AN: What a beautiful episode! Hope you enjoy this simple tag, please let me know what you think!


"Goodnight, Teresa," she hears as she walks away.

She doesn't turn back. She is afraid to.

She is afraid of the tears she feels welling up in her eyes, she is afraid of what his reaction would be to them, what that in turn would mean for her, for him, for them.

Hold it together, she wills herself furiously. Hold it together.

She throws her head high, keeps her eyes on the elevator doors and swallows back the rising lump in her throat.

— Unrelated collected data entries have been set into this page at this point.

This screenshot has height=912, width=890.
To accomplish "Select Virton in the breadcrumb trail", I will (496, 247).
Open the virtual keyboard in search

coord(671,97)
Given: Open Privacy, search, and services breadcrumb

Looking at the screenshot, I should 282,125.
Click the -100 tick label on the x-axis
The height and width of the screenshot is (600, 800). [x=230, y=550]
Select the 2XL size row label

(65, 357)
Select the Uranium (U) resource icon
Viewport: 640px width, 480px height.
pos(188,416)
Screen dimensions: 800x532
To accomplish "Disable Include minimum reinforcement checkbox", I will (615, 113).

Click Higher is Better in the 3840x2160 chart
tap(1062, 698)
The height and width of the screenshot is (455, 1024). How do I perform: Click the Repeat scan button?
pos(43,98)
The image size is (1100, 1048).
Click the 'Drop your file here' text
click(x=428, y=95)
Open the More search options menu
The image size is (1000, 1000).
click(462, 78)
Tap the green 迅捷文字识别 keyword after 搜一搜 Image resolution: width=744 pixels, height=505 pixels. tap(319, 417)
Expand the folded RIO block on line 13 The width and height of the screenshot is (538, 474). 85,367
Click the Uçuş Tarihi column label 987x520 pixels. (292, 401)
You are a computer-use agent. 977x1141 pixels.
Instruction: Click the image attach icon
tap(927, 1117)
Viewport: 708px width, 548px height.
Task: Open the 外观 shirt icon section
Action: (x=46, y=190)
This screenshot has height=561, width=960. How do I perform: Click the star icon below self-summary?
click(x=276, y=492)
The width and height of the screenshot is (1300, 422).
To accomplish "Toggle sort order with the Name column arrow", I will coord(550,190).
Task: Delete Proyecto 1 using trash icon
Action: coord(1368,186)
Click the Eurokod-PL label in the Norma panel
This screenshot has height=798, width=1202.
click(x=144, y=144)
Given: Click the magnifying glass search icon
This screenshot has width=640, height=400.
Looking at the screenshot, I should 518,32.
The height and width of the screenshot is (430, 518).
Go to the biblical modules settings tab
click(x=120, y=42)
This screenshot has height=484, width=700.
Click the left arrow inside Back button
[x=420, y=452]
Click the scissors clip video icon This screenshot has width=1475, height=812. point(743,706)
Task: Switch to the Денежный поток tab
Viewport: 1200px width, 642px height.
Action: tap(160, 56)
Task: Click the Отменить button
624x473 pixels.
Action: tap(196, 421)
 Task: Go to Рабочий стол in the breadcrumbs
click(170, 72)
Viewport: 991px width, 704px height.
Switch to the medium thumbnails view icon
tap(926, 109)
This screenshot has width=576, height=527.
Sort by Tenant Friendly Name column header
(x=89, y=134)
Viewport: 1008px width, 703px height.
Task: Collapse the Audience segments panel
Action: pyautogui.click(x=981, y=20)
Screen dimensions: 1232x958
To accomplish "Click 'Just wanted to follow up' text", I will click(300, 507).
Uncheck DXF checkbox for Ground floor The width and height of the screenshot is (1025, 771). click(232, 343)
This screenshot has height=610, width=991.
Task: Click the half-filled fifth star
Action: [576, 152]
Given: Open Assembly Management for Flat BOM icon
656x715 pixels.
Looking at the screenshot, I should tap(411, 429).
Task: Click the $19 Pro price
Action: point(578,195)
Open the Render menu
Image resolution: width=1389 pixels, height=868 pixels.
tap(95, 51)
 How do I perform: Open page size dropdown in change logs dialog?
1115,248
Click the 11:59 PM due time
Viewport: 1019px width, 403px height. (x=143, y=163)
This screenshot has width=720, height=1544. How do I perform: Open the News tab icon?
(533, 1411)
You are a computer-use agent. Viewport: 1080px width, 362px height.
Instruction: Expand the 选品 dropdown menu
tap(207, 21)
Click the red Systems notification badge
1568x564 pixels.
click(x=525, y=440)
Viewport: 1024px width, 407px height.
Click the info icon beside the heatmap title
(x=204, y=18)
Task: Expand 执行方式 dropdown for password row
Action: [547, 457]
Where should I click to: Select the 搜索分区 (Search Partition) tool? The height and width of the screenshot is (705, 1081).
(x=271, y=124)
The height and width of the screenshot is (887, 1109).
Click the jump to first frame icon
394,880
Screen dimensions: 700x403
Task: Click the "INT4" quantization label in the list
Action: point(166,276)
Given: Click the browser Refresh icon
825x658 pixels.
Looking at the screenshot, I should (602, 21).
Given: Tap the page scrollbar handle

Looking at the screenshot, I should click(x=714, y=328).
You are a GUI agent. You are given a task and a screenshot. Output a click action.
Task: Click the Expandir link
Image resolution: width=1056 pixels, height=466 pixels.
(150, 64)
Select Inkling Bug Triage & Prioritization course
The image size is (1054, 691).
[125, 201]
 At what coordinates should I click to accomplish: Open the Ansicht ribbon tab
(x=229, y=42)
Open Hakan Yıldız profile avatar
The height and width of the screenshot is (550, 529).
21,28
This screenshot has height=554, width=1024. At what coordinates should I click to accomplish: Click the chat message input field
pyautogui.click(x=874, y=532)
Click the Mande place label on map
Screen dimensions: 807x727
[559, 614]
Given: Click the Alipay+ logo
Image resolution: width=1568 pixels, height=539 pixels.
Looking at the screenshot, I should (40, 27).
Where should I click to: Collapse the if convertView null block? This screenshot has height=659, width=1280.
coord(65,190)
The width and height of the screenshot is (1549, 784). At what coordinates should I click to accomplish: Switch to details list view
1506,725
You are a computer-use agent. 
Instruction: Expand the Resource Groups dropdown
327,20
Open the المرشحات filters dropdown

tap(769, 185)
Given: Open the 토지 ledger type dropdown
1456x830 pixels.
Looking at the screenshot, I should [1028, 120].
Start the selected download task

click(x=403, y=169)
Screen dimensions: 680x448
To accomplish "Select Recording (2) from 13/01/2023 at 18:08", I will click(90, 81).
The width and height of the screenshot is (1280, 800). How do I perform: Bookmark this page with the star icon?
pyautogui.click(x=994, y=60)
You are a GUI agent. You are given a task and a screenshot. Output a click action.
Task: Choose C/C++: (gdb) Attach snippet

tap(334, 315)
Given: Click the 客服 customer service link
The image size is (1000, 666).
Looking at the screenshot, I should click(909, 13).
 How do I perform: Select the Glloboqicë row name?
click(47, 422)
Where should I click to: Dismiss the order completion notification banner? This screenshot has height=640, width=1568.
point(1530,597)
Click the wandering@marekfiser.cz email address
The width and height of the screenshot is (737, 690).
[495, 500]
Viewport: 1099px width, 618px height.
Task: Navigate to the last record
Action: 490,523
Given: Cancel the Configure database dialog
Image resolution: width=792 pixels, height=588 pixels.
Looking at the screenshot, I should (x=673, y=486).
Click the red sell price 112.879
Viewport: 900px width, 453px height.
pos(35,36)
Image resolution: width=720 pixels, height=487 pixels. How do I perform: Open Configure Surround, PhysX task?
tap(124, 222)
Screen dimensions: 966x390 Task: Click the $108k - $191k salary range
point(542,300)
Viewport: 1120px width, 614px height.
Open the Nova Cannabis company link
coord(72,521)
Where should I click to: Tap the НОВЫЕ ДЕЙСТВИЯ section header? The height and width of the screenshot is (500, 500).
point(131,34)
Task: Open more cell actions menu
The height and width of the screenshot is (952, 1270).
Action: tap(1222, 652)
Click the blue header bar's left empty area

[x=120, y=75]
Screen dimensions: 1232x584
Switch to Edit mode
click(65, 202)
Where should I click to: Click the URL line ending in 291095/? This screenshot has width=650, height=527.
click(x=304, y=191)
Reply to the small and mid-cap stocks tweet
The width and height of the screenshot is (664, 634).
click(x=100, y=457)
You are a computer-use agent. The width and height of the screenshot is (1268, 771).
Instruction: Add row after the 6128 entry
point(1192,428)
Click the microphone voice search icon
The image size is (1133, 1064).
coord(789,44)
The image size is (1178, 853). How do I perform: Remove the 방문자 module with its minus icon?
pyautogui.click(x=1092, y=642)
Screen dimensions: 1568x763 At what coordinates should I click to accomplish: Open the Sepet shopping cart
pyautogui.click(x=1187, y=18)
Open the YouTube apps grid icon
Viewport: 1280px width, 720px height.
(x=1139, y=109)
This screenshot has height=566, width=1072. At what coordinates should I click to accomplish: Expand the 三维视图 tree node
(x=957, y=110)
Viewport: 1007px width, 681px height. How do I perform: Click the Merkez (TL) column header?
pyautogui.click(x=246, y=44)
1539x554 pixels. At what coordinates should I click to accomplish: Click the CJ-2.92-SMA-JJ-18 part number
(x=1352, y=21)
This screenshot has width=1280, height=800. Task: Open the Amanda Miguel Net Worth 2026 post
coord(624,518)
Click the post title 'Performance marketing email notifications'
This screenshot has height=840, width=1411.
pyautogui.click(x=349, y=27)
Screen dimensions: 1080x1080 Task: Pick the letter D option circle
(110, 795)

Reaching the elevator doors, she pushes the call button gently with one finger and the doors open. Thankfully there is no one around, and she enters the lift alone. The doors close behind her and she stretches her arm out, putting a hand to the support rail that runs round the elevator's interior and drops her head.

Oh, God.

Why is he doing this? After all this time, after everything that's ever passed between them, why now, when she's finally found someone she likes, someone who likes her, someone that makes it easy, why is it now that he's making her feel like this?

She closes her eyes and breathes in and out; once, twice.

She hasn't done anything wrong, she hasn't, she knows. So why does she feel like she has? Why are her eyes stinging as she feels a tear escape down her painted cheek. She lifts her free hand and brushes the tear angrily away.

She clenches her fists and bites back the tears. She lifts her small clutch bag out from under the crook of her elbow and fires it to the floor stormily. How dare he? How dare he? How dare he make her feel like this, how dare he make her feel as though she's betraying him somehow– when he's always been the one to betray her – how dare he, when he's never given her any concrete sign to make her think he wants her somehow more than he has her now. Sure, there've been hints, consciously and unconsciously dropped over the years, hints that have teased her into a notion that he's been holding out for more from her.

But how long does he want her to wait? She's been at his side the best part of twelve years. She's realised that you can't put your life on hold for hints. You can't put your life on hold at all. It doesn't work like that, it just doesn't. She's known him for twelve years. It's been a heck of a long time – hell, she'd been in her twenties when they'd met. Forty seemed a million miles away, and here it is, coming up, looming, a couple of years ahead of her, and she is alone. It's not what she had imagined for herself at this age, coming up on another decade as alone as the two before; not what she'd have wanted or expected for herself, but life rarely is, she's found. And now she has found someone, not serious, not yet; but it feels like that's something it could be.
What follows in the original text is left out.